For those who do have and use a slow cooker I’ll write the recipe as Sarah intended and I’ll give some instructions for those who are like me and need the use of a pressure cooker to get things really moving.
Now to all the parents out there where my judgmental “I nevers” were directed I am so sorry and also, why didn’t you tell me that baseball games were so stressful? We are all better off if we are in this together and I’ll never, excuse me, I will try do my best to go and judge no more.
I've added the recipe here just as Sarah wrote it with a brief mention of my cooking time using the Insta-pot. I also served mine with hummus and leftovers were combined with more arugula to make a lovely salad. I have quite a bit of chicken leftover and for that I am very thankful.
2 medium yellow onions, thinly sliced
2 pounds boneless, skinless chicken breast or thighs, cut into 1-inch pieces
Juice of 2 lemons
1 tablespoon olive oil
1 teaspoon chopped fresh oregano
3 tablespoons chopped fresh dill
1 teaspoon kosher salt
1/4 teaspoon freshly ground black pepper
LEMON YOGURT SAUCE
1 cup plain full-fat Greek yogurt
Juice of 1 lemon
kosher salt and freshly ground black pepper
Lavash or pita bread, warmed (1 per person)
Minced yellow onion
Pitted Kalamata olives
Lemon slices, for serving (optional)
In a 6-quart slow cooker, combine the onions, chicken, lemon juice, olive oil, oregano, dill, salt, and pepper. Cover and cook on low for 4 to 6 hours, until chicken can be easily shredded with a fork. Before serving taste and add more salt, pepper, fresh dill, or lemon juice as needed.
In an Insta-pot combine all the same ingredients, hit poultry then up the time to 30 minutes.
To make the sauce, whisk together the yogurt, lemon juice, salt, and pepper in a medium bowl. Sauce can be made ahead and kept, covered in the fridge, for up to 3 days.
To assemble the gyros, spread some of the lemon-yogurt sauce onto each piece of lavash or pita, add a few forkfuls of chicken, and top with chopped tomatoes, cucumber, onion olives, and baby arugula. Squirt with more lemon juice if you like.
I think now is as good a time as any to make the formal announcement that I’m working on another cookbook! If you are a newsletter friend then this is old news (also, thank you for subscribing!) or you may have noticed a sly little hashtag on Instagram, #newcookbook, popping up in a few of my recent photos. I’ve sort of tiptoed around all of this for awhile but today it felt right to tell you all. While the fanfare may not be the same as the first time around, the excitement joy I feel is allllll the same. Perhaps even more so because I get it. I mean I know what’s coming and while part of that is terrifying (truly, like wake-up-in-the-middle-of-the-night scary) mostly I’m reveling in the creativity – waking up and going to sleep thinking about new recipes – and just so excited to share extremely practical, delicious, inventive recipes that will bring us all to the table.

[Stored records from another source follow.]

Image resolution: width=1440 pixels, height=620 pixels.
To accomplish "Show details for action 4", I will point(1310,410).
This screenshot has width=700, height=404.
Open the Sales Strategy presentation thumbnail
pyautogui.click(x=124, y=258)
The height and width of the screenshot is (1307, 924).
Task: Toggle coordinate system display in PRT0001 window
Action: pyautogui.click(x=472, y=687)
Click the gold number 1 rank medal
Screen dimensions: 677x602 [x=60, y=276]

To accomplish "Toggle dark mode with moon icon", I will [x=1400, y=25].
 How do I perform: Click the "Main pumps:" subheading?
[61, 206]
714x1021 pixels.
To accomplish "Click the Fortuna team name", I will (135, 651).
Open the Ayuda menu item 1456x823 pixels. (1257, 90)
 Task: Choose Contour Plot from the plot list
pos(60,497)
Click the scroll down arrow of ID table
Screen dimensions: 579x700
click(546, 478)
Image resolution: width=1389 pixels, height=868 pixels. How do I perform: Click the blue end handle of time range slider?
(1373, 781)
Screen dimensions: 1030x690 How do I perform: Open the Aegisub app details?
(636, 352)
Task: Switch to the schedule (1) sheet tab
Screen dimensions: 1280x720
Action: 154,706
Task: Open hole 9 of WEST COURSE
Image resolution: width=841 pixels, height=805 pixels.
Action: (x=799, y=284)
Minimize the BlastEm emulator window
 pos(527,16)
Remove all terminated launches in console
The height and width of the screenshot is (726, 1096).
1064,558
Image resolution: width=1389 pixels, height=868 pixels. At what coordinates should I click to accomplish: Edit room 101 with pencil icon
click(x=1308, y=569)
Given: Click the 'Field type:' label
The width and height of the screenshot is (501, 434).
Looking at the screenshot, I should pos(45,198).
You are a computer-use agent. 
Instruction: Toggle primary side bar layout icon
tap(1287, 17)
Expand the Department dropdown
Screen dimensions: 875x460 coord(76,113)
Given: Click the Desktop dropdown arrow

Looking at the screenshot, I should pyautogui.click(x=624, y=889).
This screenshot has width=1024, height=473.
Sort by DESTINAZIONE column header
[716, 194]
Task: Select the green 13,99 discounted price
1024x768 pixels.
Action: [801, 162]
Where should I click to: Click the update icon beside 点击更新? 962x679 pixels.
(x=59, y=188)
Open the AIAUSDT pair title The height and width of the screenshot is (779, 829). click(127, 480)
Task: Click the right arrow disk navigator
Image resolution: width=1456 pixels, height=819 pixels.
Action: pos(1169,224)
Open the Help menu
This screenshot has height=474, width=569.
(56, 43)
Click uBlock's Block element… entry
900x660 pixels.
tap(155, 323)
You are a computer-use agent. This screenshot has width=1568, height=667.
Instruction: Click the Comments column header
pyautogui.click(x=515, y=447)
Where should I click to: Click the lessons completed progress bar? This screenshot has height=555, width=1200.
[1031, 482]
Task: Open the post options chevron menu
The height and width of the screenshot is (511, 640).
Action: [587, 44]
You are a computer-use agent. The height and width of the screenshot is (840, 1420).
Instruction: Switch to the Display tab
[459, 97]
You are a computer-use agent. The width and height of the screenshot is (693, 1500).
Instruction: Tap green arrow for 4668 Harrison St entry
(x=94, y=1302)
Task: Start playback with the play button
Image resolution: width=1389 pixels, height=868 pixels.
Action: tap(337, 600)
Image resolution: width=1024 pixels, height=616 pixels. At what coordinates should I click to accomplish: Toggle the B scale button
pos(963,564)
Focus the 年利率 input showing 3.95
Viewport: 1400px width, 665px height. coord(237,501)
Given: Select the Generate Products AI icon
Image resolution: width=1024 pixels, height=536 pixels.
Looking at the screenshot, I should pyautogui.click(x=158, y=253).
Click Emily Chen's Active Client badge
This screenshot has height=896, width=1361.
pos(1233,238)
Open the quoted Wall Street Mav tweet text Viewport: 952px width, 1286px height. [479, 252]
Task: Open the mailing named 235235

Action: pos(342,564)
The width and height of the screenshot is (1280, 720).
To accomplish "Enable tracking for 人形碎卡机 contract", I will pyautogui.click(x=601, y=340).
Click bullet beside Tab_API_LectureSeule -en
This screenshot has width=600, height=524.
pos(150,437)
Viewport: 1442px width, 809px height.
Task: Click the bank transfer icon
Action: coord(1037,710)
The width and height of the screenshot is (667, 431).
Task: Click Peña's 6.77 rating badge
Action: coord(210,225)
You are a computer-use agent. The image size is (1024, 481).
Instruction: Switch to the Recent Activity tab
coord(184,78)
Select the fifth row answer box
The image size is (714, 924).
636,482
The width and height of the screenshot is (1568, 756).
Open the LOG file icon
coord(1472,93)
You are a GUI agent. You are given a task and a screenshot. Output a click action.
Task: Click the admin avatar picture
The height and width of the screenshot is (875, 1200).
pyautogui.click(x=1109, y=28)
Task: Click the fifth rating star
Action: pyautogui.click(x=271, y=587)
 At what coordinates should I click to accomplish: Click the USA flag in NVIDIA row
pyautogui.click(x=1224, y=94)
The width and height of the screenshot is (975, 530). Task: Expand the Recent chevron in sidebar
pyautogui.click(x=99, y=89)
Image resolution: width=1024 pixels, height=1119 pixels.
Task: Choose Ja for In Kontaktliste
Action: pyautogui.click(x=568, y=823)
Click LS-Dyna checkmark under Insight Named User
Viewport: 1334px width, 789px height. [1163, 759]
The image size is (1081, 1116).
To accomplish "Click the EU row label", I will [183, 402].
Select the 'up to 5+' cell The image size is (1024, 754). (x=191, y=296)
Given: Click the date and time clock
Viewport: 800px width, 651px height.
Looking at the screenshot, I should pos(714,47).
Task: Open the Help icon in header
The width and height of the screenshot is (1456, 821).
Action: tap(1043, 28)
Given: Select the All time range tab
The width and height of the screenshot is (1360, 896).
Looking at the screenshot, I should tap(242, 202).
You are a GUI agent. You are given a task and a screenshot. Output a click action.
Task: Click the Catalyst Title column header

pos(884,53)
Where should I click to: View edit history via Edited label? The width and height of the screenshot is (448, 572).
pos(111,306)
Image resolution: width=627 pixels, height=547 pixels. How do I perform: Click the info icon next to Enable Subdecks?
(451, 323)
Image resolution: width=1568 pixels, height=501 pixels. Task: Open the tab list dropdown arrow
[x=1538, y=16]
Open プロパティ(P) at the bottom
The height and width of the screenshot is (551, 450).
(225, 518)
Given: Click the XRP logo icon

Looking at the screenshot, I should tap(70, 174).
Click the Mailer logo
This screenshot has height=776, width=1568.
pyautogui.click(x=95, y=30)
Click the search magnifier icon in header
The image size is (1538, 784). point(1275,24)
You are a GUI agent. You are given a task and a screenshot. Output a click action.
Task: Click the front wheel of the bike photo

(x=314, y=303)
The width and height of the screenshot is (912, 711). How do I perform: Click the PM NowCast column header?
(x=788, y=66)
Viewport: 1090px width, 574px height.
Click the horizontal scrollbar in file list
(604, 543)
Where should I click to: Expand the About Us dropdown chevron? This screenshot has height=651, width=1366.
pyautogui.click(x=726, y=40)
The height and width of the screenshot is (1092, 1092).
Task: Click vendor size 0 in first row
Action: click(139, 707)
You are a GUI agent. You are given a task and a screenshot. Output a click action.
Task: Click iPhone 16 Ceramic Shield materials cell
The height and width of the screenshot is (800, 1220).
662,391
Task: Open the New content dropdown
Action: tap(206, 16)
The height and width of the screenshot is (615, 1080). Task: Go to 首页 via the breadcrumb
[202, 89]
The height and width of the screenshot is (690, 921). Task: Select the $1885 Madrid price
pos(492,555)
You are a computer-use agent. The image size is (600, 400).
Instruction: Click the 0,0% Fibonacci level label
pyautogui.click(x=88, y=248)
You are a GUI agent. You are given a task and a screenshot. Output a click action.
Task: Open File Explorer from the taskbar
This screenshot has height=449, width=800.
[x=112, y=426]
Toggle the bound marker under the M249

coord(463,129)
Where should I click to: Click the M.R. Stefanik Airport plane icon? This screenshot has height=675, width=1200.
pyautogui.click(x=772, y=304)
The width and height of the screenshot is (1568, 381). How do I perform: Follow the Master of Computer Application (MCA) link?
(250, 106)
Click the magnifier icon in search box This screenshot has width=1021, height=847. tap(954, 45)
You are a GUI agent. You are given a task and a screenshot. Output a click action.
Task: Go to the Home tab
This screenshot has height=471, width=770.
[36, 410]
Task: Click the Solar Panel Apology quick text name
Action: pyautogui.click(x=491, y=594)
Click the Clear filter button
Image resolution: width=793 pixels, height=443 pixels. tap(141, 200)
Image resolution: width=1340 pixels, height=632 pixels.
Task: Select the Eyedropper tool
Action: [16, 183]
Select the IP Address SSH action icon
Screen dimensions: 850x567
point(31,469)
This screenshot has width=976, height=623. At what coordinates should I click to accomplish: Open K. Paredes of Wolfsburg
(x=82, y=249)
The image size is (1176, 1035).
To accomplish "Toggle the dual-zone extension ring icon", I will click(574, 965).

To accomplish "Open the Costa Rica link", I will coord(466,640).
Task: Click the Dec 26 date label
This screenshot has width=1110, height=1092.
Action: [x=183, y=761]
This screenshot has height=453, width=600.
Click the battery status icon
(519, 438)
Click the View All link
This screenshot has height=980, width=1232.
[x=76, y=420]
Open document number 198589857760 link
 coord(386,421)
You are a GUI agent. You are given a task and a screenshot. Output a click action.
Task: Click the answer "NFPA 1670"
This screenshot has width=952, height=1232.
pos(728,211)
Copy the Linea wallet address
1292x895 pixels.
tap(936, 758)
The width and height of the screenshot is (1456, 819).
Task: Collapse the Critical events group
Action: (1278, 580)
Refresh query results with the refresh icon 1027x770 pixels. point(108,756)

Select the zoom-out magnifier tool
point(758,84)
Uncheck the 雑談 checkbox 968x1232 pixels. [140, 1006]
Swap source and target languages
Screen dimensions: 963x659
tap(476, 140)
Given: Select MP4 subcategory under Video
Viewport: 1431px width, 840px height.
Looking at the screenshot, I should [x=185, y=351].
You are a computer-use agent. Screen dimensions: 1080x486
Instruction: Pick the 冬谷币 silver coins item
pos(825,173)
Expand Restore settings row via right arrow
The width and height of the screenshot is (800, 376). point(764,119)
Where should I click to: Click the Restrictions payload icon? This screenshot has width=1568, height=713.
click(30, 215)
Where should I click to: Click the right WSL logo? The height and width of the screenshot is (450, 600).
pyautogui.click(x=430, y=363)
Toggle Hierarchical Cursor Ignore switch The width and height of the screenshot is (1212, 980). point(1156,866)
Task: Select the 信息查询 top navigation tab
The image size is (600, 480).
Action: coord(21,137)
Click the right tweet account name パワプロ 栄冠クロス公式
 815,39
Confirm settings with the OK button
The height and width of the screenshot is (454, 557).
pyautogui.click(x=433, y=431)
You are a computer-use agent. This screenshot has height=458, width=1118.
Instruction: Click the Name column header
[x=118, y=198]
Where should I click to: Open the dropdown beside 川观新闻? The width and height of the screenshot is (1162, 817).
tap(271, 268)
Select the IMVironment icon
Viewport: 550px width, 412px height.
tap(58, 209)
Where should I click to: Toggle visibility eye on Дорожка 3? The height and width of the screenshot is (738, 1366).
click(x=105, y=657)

This book is quite a departure from the first and yet totally not because they are both completely me. Date Night In was date food. I mean some menus took hours to prepare and the food was indulgent in the best sort of way – it needed to be, because again it’s date night! The food helped set the intention behind the evening. With this book though, my aim is for it to be stunningly practical. We’ll cover everything from Tuesday night dinners that take all of twenty minutes to prepare and utilize pantry staples, to our Christmas Eve Wellington with homemade quick puff and Winter Greens Gratin. There are recipes for those weekday mornings when you need to somehow make breakfast in-between showering and brewing coffee like Cocoa Coconut Date Shakes or Sesame Fried Eggs with Miso Aioli. And then for those mornings when you have time to preheat your oven and can make Oven Baked Pancakes with Maple Roasted Rhubarb.
Even though I’ve done this before I’m approaching this yet-to-be-named book quite differently. Date Night In started off with an 80 page proposal which served as my road map. This time it was as if the map was sketched by a 4 year old. But I love that about it – sure it’s caused some fretting in me (I can’t help it, I just fret a lot) but I’ve grown accustomed to this new process and embraced the fact that much of this book is simply coming from me spending time in my kitchen. I want to take you with me as I approach food from the perspective of having worked in professional kitchens but now am a home cook who has a passion to feed my family and friends food that evoke joy and beauty. The recipes don’t necessarily follow a certain diet trend and yet to me it’s health food because they are made with real ingredients with the intention of sharing or sparking a moment of gratitude in our otherwise frantic days.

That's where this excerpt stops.